Groups of protesters marched on the square Plaza de Mayo in the Argentine capital of Buenos Aires on July 28, led by professional organizers or "piqueteros" demanding more social plans and a basic universal income from the nation's center-left government.
The demonstrators called for a minimum monthly income subsidy of 100,000 pesos, which amounts to US$758.
More administrative shake-ups also took place last week after President Alberto Fernandez reportedly removed the country's newly appointed minister of the economy, Silvina Batakis, on July 27 after only a few weeks in office.
President of the lower house of congress, Sergio Massa, was quickly given the position after Fernandez removed Batakis.
Massa is currently the minister of the economy, agriculture, and productive development.
The former minister of the economy, Julian Dominguez, resigned last week on July 29. This arrived on the heels of the presidential adviser and secretary of strategic affairs, Gustavo Beliz, stepping down on July 28.
So in less than 30 days, four high-level Argentinian cabinet members have either quit or been relieved from office.
Beliz's resignation comes at a critical time for the politically divided administration. He was one of the officials closest to Fernandez and assumed different roles, including the direction of the economic and social council.
Meanwhile, many Argentinians struggle to access basic necessities for survival due to soaring inflation, which reached 60 percent in July.

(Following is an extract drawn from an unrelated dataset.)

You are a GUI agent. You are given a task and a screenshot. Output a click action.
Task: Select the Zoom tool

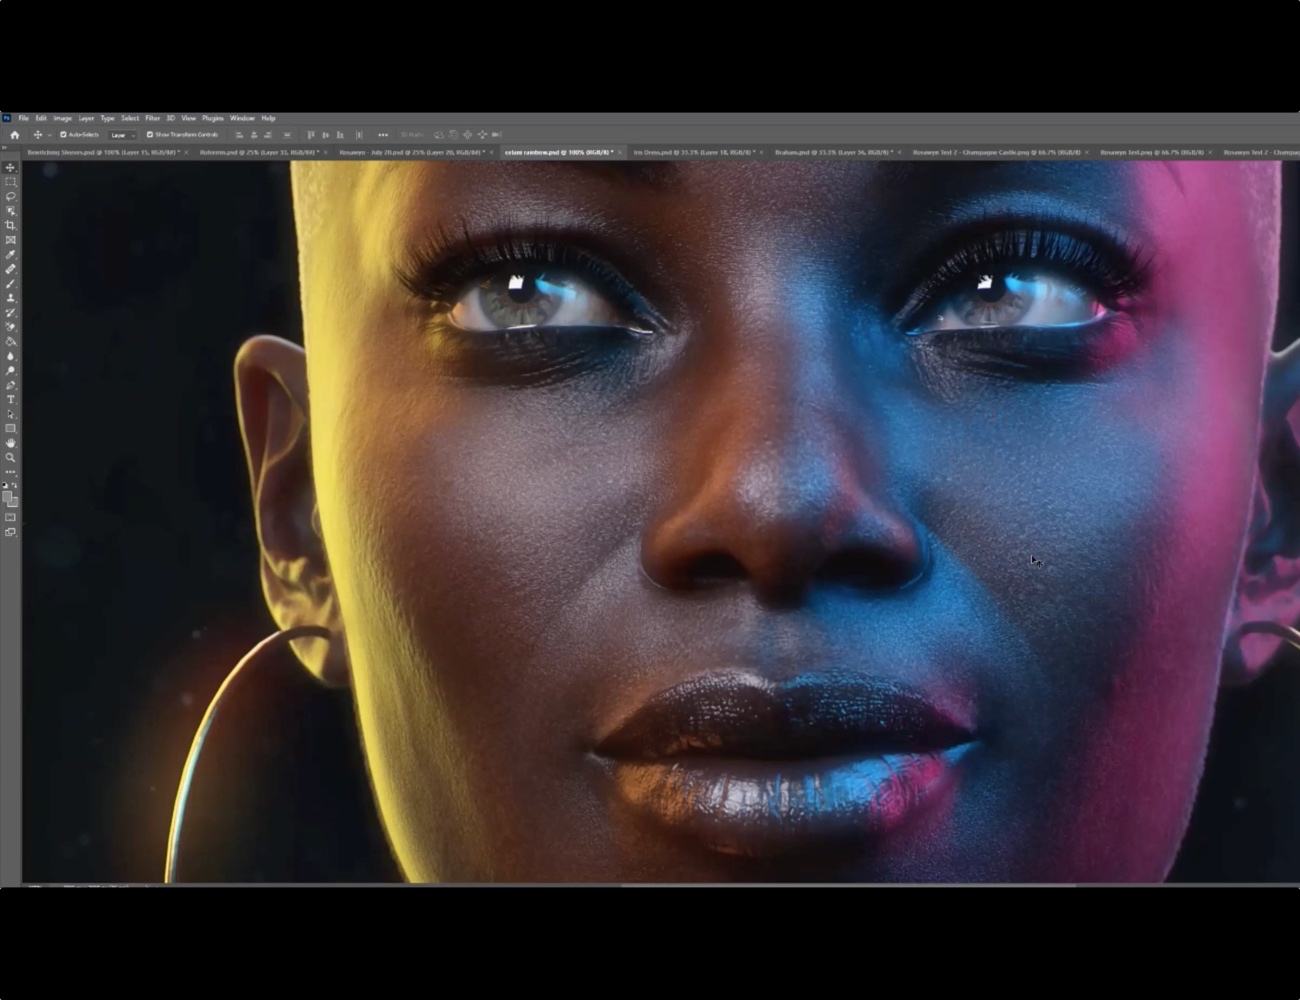pos(10,454)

The looting of a supermarket in the town of Rawson, in the province of San Juan, took place in broad daylight over the weekend on July 30.
A large group of individuals entered the store Chango Mas, taking control and looting while trapping 20 store employees inside. The employees were eventually rescued by local police, according to a supermarket spokesperson.
Law enforcement officers arrested 36 people involved in the looting incident.
Inflation aside, much of the recent panic over commodities was triggered by the government's authorization of food rationing at grocery stores throughout the country.
The measure was initially introduced at the end of March, giving markets the ability to ration food supplies in an attempt to avoid shortages.
Since then, inflation has skyrocketed, leaving empty shelves and long lines at some stores to buy everyday items like eggs, flour, and bread.
Items for sale no longer have price tags since it changes literally by the hour. In other words, the price of a dozen eggs at 8 a.m. won't necessarily be the same at noon.
And U.S. dollars are the preferred method of payment.
Argentinians have ramped up the use of dollars as an inflation life raft since the pandemic began in 2020. Some experts think this could be a short term strategy to the country's economic tailspin.
"At first, the dollarization would have a very positive impact, reducing the inflation rate. Argentina practically no longer has currency," political analyst Orlando Gutierrez-Boronat told The Epoch Times.
The continued devaluation of the Argentinian peso and dwindling reserves of hard currency underscore the nation's crisis. Compounded by the government's inability to pay its foreign debt and heavy taxes crippling the agricultural sector, some experts have noticed similarities between Sri Lanka's crisis and Argentina's sharp downward spiral.
Boronat notes that while using dollars in the short term can take some of the inflation pressure off, there needs to be a plan for the future.
"It's essential ... to generate the incentives to attack structural problems the economy has. Basically, those are high and inefficient public spending and the endemic fiscal deficit," he explained.
"As is known, the deficit is financed with monetary printing because the country no longer has [international] credit and the tax pressure is very high."
Boronat's words echo what countless other analysts and economists have said for years: poorly managed finances and spending has dug a hole no recent administration has been able to pull itself out of.
Some legislators recognize the need for a revised spending package.
During her short turn at the helm as minister of the economy, Batakis told investors the country needed to pay its debts and mentioned budget cuts to government spending.
Subsidy cuts within the energy sector began in June.
Yet the cries of protesters wanting more government money continue to be heard in the streets. Videos from protests last week show demonstrators calling for a social plan similar to Cuba.
Fernandez is being crushed under the weight of "bad economic policy and planning," according to Boronat.
"This is compounded by his desire to both have Argentina become a first world nation, but at the same time, become a partner and an advocate for the dictatorships in Cuba and China, and for the Russian Federation under Putin."